◆ TASK TO CARRY OUT
Please restate, word for word, each line from the one containing "Informationen (69, 1909)" through the end of the entries below.

◆ DATA FOR REVIEW
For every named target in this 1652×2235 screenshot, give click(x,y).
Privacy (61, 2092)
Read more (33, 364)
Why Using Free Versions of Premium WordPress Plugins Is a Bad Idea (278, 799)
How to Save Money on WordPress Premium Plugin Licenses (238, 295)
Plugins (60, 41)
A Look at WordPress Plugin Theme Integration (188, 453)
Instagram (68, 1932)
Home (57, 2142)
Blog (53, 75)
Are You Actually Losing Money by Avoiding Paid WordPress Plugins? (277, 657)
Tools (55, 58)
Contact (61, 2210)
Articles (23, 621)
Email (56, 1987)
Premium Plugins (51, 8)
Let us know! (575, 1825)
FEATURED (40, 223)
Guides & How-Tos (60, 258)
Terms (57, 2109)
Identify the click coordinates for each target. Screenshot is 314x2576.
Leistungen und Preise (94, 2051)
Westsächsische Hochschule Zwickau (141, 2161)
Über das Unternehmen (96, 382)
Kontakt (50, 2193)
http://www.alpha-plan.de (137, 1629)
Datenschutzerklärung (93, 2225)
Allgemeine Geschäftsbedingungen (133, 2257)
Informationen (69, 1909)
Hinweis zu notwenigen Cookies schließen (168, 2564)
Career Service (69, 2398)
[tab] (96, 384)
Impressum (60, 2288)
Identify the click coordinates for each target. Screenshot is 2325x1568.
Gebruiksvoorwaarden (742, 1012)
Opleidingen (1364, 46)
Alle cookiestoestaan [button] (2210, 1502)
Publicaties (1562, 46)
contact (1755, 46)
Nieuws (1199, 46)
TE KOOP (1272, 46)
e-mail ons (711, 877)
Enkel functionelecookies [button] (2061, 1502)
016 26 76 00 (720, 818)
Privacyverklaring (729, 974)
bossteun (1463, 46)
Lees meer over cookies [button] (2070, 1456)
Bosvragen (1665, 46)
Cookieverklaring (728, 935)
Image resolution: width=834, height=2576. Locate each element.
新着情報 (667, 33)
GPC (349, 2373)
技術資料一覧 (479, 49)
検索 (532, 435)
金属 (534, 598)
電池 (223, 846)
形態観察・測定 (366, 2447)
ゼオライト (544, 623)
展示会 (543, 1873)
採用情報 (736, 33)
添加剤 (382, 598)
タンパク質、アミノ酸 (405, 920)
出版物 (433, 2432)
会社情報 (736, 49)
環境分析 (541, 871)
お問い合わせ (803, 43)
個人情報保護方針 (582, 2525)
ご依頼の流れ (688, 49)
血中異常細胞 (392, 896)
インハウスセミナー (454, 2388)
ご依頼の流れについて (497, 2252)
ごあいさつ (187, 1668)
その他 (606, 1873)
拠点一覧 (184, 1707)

◆ ANSWER TO THIS EXERCISE
Informationen (69, 1909)
Hinweis zu notwenigen Cookies schließen (168, 2564)
Career Service (69, 2398)
[tab] (96, 384)
Impressum (60, 2288)
Identify the click coordinates for each target. Screenshot is 2325x1568.
Gebruiksvoorwaarden (742, 1012)
Opleidingen (1364, 46)
Alle cookiestoestaan [button] (2210, 1502)
Publicaties (1562, 46)
contact (1755, 46)
Nieuws (1199, 46)
TE KOOP (1272, 46)
e-mail ons (711, 877)
Enkel functionelecookies [button] (2061, 1502)
016 26 76 00 (720, 818)
Privacyverklaring (729, 974)
bossteun (1463, 46)
Lees meer over cookies [button] (2070, 1456)
Bosvragen (1665, 46)
Cookieverklaring (728, 935)
Image resolution: width=834, height=2576. Locate each element.
新着情報 (667, 33)
GPC (349, 2373)
技術資料一覧 (479, 49)
検索 (532, 435)
金属 (534, 598)
電池 (223, 846)
形態観察・測定 (366, 2447)
ゼオライト (544, 623)
展示会 (543, 1873)
採用情報 (736, 33)
添加剤 (382, 598)
タンパク質、アミノ酸 (405, 920)
出版物 (433, 2432)
会社情報 (736, 49)
環境分析 (541, 871)
お問い合わせ (803, 43)
個人情報保護方針 (582, 2525)
ご依頼の流れ (688, 49)
血中異常細胞 (392, 896)
インハウスセミナー (454, 2388)
ご依頼の流れについて (497, 2252)
ごあいさつ (187, 1668)
その他 (606, 1873)
拠点一覧 (184, 1707)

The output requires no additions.